• [Page extract]:
‘Top Gun: Maverick’ star Miles Teller thought he was “going to die” during stunt

"I think when there’s that much adrenaline and a healthy bit of fear, I was able to hold it down"

Top Gun: Maverick star Miles Teller has spoken about performing stunts while shooting the film, saying that he thought he was “going to die” during one particular moment.

Teller, who plays Lieutenant Bradley ‘Rooster’ Bradshaw in the new film, was one of a number of actors to undergo a five-month training course delivered by co-star Tom Cruise to prepare them for the G-forces they would experience while filming scenes in planes.

Of one scene, shot in an F-18 Hornet jet, Teller told LADBible: “I think when there’s that much adrenaline and a healthy bit of fear, I was able to hold [vomit] down. I guess that’s a secret skill I have.”


“If anything I think it made me really appreciate how nice it is not to have to, you know, go 500 knots an hour all the time,” he said of his new appreciation for commercial flights. “I like a flight with very minimal G exposure.”

He added: “I definitely had a moment where I thought I was going to die.”

Top Gun: Maverick brought in a huge box office haul on its opening weekend. The sequel to 1986’s Top Gun, which sees Tom Cruise return as Captain Pete ‘Maverick’ Mitchell, has already taken $248million (£196million) worldwide since its release on Friday, May 27.

• [Exercise instructions]:
[A] Do these statements agree with the article on Miles Teller's stunts? Answer yes or no for each and quote the words of the article that decide it.
(i) Teller plays Lieutenant Bradley 'Rooster' Bradshaw in the new film.
(ii) The training course delivered by Tom Cruise lasted three months.
(iii) The sequel has taken $248million worldwide since its release.
[B] Carry on the article on Miles Teller's stunts, picking up after its final sentence.

• [Study material]:
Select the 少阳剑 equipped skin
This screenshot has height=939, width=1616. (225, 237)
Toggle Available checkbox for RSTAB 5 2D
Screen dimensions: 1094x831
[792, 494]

• [Results of the tasks]:
[A]
(i) Yes: "Teller, who plays Lieutenant Bradley ‘Rooster’ Bradshaw in the new film"
(ii) No: "a five-month training course delivered by co-star Tom Cruise"
(iii) Yes: "has already taken $248million (£196million) worldwide since its release on Friday, May 27"

[B]
Of those takings, $151million (£119million) were in the US, with the film screening at a record-breaking 4,732 cinemas, the most for any film on its first weekend.

This makes Maverick the highest-grossing opening for a non-superhero film since the COVID-19 pandemic began, as well as the first Cruise film to go over the $100million (£79million) mark on opening weekend.


In NME‘s three-star review of Top Gun: Maverick, we wrote: “Top Gun: Maverick does exactly what its intended audience wants it to do – pile on the airborne thrills and steely military heroics without knotting things up with too much moralising or complex character development.

“Its plot may just be an extended Rocky-style training film for the jet fighter equivalent of the bombing of the Death Star, but throwbacks to the original movie supply the emotional heart.”